Stored data:

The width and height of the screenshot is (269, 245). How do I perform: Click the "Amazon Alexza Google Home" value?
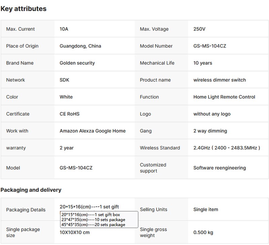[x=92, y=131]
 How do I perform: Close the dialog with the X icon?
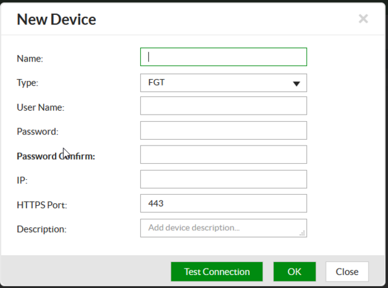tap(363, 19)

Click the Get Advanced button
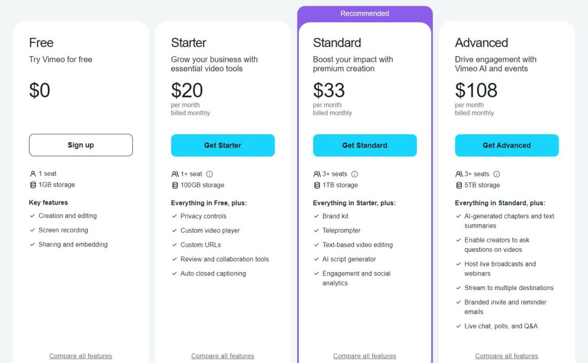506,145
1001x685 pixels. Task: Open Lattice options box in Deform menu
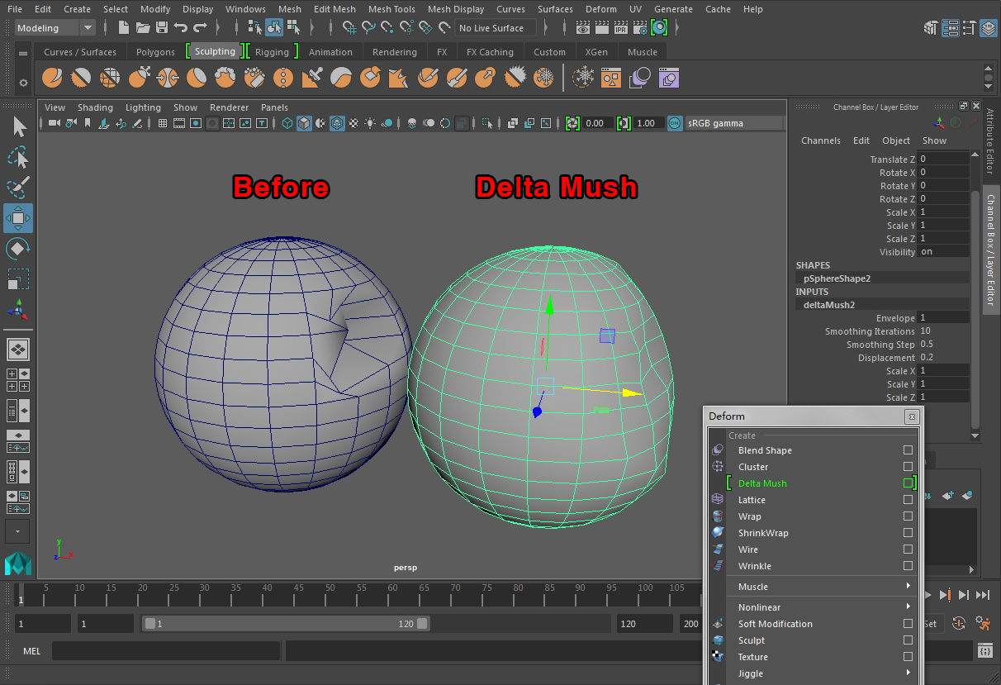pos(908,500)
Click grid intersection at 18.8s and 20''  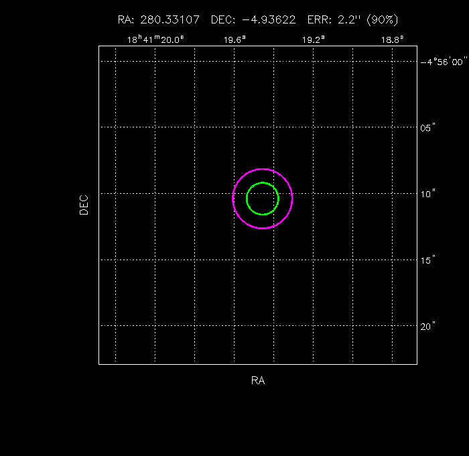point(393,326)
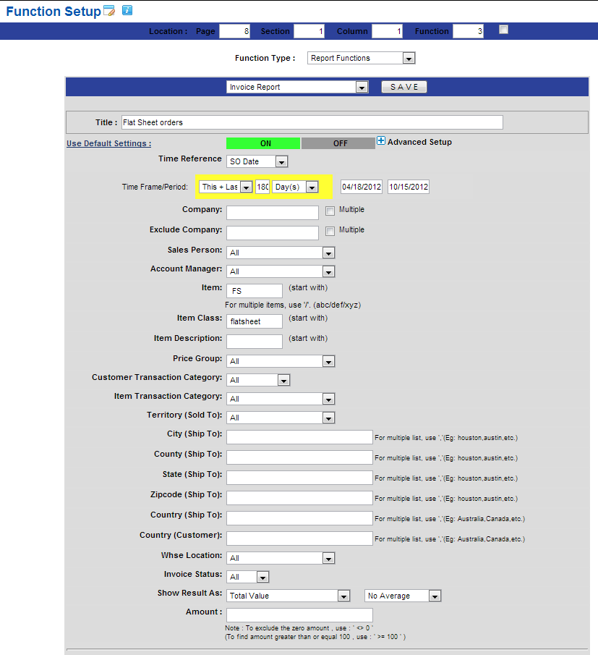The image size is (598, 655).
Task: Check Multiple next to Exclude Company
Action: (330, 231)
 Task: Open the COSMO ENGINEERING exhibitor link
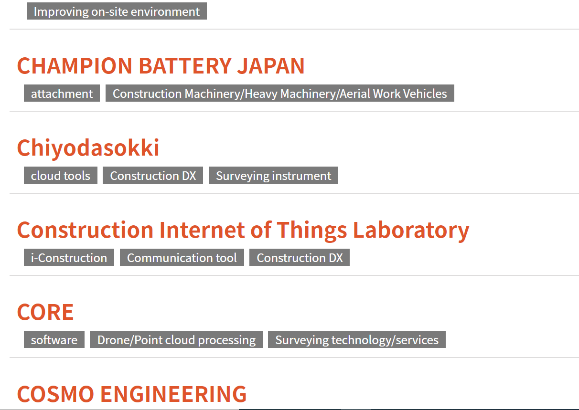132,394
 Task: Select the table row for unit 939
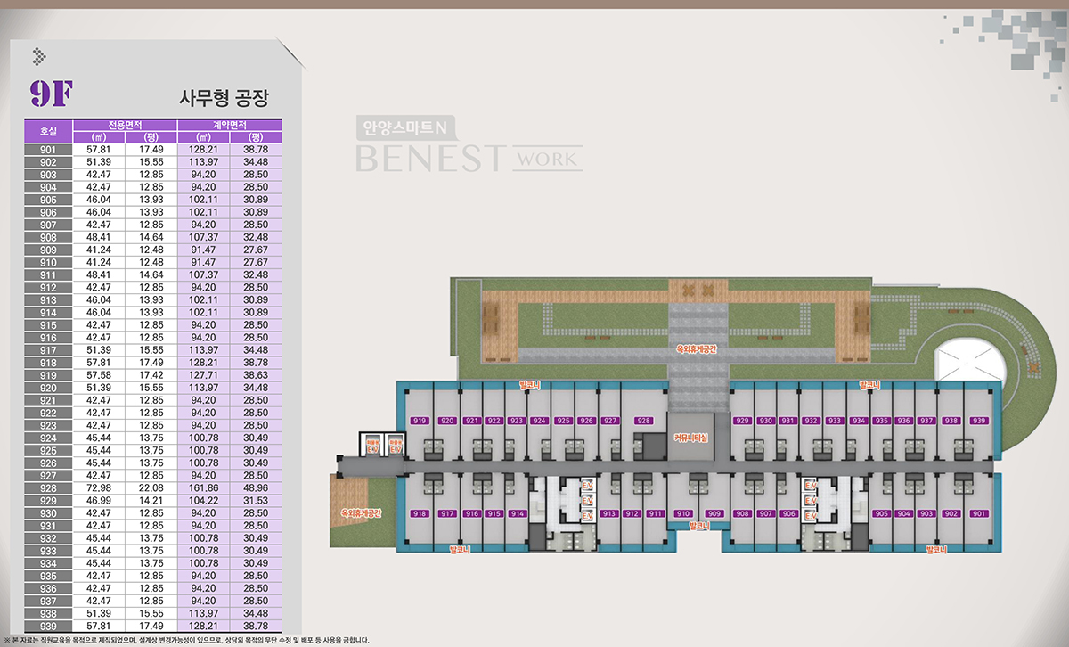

» **Task directions**
Extract word for word every line from the line that contains "Task: Open the" to the final line of the data, both included, and nothing else; skip the pictures.

» **Output of the exercise**
 Task: Open the COSMO ENGINEERING exhibitor link
132,394
 Task: Select the table row for unit 939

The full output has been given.